A1557 An economic evaluation of a worksite intervention to promote work ability and health-related quality of life in the construction industry

Monday, March 19, 2012: 17:20
Coba (Cancun Center)
Karen Oude Hengel, TNO, Netherlands Organisation For Applied Scientific Research, Hoofddorp, Netherlands
Allard Van Der Beek, Department of Public and Occupational Health, EMGO Institute for Health and Care Research, VU University Medical Center, Amsterdam, Netherlands
Paulien Bongers, TNO, Netherlands Organisation for Applied Scientific Research, Hoofddorp, Netherlands
Birgitte Blatter, TNO, Netherlands Organisation for Applied Scientific Research, Hoofddorp, Netherlands
Introduction
The working population is ageing and a shortage of workers is expected in the construction industry. A worksite prevention program was therefore conducted to promote the work ability of construction workers and thereby prolong a healthy working life. The aim of the study was to evaluate the cost-effectiveness of this workplace intervention.

Methods
The economic evaluation was conducted alongside a randomized controlled trial (RCT). Participating construction workers from 6 companies (n=293) were assigned to either the intervention group (n=172) or the usual care group (n=123) by means of cluster randomization.

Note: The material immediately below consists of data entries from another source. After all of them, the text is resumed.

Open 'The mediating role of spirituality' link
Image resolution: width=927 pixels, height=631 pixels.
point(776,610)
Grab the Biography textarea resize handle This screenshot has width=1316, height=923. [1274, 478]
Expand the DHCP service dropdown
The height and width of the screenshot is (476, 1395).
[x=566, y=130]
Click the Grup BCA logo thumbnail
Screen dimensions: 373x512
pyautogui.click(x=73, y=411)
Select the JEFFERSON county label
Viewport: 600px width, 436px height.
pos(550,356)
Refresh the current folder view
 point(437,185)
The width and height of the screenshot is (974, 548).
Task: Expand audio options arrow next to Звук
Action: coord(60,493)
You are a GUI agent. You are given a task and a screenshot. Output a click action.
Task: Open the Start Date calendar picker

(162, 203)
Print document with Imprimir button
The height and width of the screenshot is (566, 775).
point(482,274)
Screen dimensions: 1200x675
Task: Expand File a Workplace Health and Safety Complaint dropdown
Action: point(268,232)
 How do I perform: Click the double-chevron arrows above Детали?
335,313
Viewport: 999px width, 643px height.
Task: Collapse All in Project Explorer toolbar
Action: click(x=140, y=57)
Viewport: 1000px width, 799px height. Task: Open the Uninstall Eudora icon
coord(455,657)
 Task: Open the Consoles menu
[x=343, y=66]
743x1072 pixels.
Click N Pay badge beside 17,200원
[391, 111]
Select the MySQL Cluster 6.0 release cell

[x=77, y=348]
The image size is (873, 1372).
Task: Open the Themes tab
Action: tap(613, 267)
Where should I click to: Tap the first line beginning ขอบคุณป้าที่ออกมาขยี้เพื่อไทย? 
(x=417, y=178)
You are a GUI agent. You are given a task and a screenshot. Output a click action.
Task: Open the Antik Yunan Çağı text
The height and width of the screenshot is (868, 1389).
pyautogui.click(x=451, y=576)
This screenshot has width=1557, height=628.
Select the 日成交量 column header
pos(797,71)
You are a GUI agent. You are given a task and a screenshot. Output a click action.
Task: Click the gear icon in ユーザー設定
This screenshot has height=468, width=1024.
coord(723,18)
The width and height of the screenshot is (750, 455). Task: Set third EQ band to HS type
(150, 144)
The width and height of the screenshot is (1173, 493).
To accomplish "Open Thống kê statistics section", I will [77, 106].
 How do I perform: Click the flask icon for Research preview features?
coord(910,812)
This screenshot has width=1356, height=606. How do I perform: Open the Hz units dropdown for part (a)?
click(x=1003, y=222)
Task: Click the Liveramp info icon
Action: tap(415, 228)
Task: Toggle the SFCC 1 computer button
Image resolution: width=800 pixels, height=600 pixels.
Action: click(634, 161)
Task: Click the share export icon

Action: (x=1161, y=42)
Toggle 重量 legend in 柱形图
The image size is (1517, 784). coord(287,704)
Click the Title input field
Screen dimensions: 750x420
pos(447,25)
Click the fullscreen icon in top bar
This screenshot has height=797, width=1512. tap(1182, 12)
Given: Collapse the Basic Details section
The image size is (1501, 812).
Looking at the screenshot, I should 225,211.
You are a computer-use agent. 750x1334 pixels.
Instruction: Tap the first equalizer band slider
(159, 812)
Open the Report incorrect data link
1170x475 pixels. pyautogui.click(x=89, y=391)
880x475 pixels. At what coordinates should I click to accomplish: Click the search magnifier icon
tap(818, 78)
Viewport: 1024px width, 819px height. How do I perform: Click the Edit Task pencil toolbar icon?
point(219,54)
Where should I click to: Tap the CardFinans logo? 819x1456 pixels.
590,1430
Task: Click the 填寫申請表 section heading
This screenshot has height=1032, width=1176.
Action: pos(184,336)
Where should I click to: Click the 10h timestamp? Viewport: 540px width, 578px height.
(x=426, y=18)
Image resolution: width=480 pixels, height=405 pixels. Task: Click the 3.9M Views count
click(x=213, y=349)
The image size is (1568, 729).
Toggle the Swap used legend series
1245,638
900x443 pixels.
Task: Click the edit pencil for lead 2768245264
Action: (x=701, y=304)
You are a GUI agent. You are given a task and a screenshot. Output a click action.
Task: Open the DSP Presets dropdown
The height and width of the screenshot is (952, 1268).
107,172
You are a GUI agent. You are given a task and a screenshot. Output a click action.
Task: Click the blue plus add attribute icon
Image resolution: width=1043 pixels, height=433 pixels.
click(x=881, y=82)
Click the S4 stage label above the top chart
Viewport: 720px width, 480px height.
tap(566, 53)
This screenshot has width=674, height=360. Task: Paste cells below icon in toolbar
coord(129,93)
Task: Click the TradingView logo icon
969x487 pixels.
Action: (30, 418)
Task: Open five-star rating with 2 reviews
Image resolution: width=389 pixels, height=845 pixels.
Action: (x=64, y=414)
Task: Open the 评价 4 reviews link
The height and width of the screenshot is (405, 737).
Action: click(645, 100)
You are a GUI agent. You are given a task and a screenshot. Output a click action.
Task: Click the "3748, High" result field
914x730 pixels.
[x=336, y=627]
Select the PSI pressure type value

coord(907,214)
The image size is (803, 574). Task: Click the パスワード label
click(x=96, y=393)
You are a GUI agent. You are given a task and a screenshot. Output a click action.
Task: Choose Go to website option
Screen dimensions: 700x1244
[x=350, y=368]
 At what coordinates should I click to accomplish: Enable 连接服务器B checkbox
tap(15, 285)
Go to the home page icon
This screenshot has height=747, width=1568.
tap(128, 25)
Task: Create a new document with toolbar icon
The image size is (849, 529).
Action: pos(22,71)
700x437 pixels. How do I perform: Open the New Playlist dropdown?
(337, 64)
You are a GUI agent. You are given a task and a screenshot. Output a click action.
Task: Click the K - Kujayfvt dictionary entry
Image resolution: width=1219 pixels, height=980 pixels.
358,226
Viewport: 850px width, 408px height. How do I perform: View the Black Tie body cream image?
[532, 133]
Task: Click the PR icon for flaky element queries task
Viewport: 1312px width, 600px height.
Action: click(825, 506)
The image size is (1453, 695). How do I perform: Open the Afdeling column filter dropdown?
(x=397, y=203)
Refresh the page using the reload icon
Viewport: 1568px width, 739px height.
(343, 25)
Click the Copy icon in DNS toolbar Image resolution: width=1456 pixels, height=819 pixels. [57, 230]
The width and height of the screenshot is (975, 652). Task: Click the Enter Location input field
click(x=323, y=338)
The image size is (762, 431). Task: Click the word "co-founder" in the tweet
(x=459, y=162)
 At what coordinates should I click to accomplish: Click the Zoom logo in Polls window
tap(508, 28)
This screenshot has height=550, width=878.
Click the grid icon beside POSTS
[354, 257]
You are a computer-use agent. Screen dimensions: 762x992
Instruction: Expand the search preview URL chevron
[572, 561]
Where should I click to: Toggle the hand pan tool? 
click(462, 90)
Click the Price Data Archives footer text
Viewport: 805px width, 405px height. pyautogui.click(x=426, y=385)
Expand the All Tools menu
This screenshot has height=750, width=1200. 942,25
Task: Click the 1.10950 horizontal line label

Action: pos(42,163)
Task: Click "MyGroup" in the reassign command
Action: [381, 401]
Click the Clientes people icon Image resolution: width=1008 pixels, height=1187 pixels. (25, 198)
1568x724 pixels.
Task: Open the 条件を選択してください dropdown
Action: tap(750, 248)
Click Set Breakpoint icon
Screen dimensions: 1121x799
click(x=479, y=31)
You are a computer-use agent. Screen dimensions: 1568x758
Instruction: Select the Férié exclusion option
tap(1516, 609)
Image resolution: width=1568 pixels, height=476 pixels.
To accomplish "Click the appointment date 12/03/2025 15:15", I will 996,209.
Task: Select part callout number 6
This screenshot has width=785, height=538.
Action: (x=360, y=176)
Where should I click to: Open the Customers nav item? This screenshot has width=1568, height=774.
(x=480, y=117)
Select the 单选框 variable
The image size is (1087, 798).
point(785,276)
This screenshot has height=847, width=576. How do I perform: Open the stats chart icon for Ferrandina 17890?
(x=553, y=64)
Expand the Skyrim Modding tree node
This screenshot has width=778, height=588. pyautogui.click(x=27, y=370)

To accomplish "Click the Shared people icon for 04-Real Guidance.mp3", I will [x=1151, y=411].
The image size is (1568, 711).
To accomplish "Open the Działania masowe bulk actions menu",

The worksite prevention program lasted six months and consisted of two individual visits of a physical therapist, an instrument to raise awareness of the importance of rest breaks to reduce fatigue, and two empowerment training sessions. The outcomes were work ability and quality of life. Cost data included intervention costs (i.e., materials, training costs) and absenteeism costs. Cost-effectiveness analyses were performed from the employer perspective. Missing data were imputed using multiple imputations. Cost-effectiveness analyses were performed by means of bootstrapping.

Results
With regard to work ability and health-related quality of life, no significant effects were found. The mean intervention costs were €118 per participant. After 12 months, the absenteeism costs were €1891 per participant in the intervention group compared to €2748 per participant in the control group. From the company perspective, the cost-effectiveness showed that the prevention program was not cost-effective in comparison to the control group

Discussion
Overall, after 12 months, the prevention program at the worksite did not prove to be cost-effective when work ability and health-related quality of life were used as outcome measures. The findings of the present study do not provide a financial reason for implementing this intervention. Future analyses should confirm if the program is cost-effective for a subgroup of construction workers.